La cucina napoletana nei secoli

Il primo libro di cucina napoletano risale agli inizi del 1300; fu scritto da un cortigiano di Carlo II d’Angiò sotto il titolo Liber de coquina ed è un vero e proprio ricettario in latino; contiene ricette provenienti da corti diverse dell’Europa occidentale, ma privilegia la cucina francese e napoletana.
Un altro libro simile lo troviamo nel Quattrocento con il titolo Due libri di cucina; in questo testo le lingue utilizzate sono il latino e l’italiano. Le ricette descritte sono molto raffinate, e soprattutto costose, da preparare, solitamente ispirate a banchetti ufficiali o cerimonie. Tra le altre ricette, anche quella del biancomangiare, famosissima a Napoli.
Nel 1588, Giambattista del Tufo scrive il Ritratto di Napoli, nel quale elenca tutte le pietanze del suo tempo. La città era già molto famosa per i suoi piatti prelibati, in cui frutta e verdura erano gli ingredienti principali, affiancati dal pesce, abbondante e pregiato e cucinato in diverse maniere. Il tutto innaffiato dai vini deliziosi del Vesuvio ed accompagnato dai dolci e dalle paste preparate solitamente nei conventi.

Fu nel Seicento che il cibo divenne, oltre che nutrimento, occasione per riunirsi; davanti ad un ottimo ed abbondante pasto si incontravano i nobili. La cuccagna, che offriva ogni bene di formaggi e salumi, pane e carne, era il momento più atteso e culminante del Carnevale. Fu anche il periodo in cui dall’America arrivarono nuovi ingredienti, come i pomodori, le melanzane, le patate, il tacchino, i fagioli, il cacao. Tutti questi nuovi ingredienti cambiarono radicalmente la cucina napoletana, soprattutto il pomodoro. Questo è anche il secolo in cui si fanno strada i maccheroni; la pasta viene lavorata con trafile diverse, dando così origine alle varie forme di pasta; la salsa al pomodoro diventa ben presto la più comune ed utilizzata per condirli.
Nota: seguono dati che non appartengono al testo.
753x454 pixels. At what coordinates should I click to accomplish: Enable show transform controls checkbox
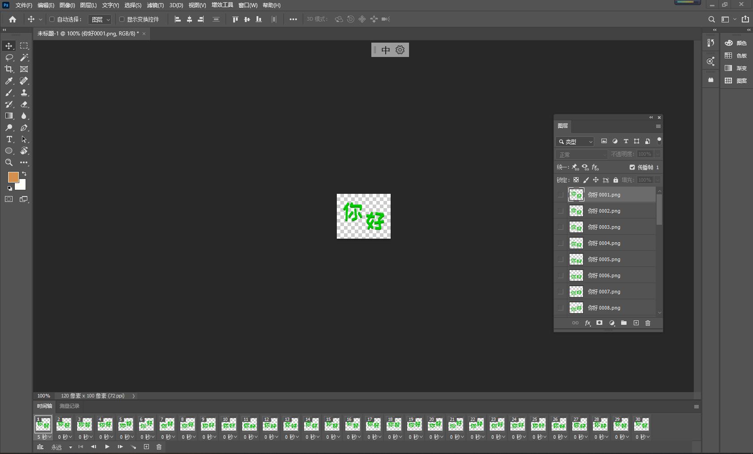[x=122, y=19]
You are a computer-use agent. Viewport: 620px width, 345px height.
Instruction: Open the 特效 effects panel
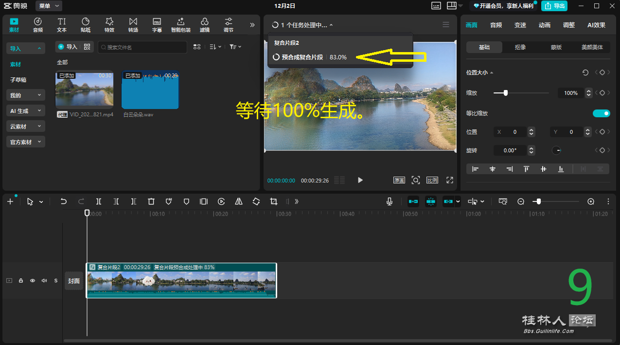click(109, 25)
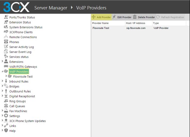The width and height of the screenshot is (190, 137).
Task: Collapse the VoIP Providers tree node
Action: coord(2,72)

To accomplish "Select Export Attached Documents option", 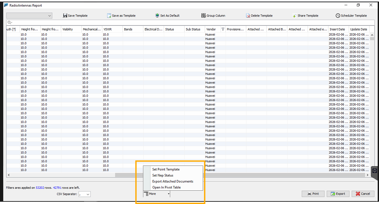I will pyautogui.click(x=172, y=181).
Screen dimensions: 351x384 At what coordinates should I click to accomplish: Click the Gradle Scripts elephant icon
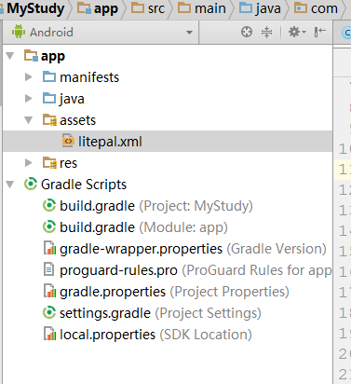coord(31,184)
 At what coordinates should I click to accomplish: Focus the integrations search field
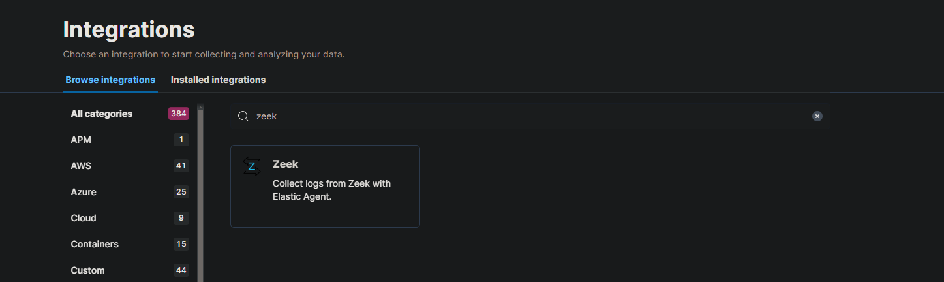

Con il Settecento, invece, il gusto cambia. Il gusto francese comincia sensibilmente a prevalere su quello mediterraneo, supportato soprattutto dal decennio francese a Napoli. La nuova cucina francese non è molto gradita ai napoletani: le pietanze nei piatti sono scarse, vengono utilizzate numerose salsine in molte portate. Anche la regina Maria Carolina, moglie di re Ferdinando IV, predilige il gusto francese, imitata a ruota da nobiltà ed alta borghesia. Così, le famiglie più agiate assumono i cosiddetti monsieurs (in napoletano monzù) al loro servizio e addirittura alcuni piatti tipicamente napoletani vengono “ribattezzati” con nomi dal sapore francese: crocchè, gattò, ragù. Di questo periodo è il cuoco Vincenzo Corrado, al servizio del Principe di Francavilla; suo Il cuoco galante, scritto nel 1773, in cui viene valutato il gusto tipicamente napoletano nella sua intera tradizione. Nel 1820, invece, nel Trattato istorico, disquisiva sulle regole per abbrustolire, macinare, bollire e conservare il caffè.

Nell’Ottocento, la cucina napoletana viene descritta abbondantemente dai tanti viaggiatori che affollano la città. È soprattutto la cucina di strada a primeggiare, con i maccheroni, i frutti di mare, l’acqua ferrata, le angurie, i dolci zuccherini. In questo secolo Ferdinando II apre la prima fabbrica industriale di pasta, a cui seguono molte altre, soprattutto in zone in cui soffia un vento secco, che contribuisce a far asciugare la pasta più in fretta.
Il Novecento vede, invece, il trionfo della cucina regionale, che pian piano si espande in tutta Italia e travalica quindi i confini delle singole regioni; è anche il periodo in cui ormai piatti tipici napoletani, come gli spaghetti e la pizza, vengono esportati in tutto il mondo.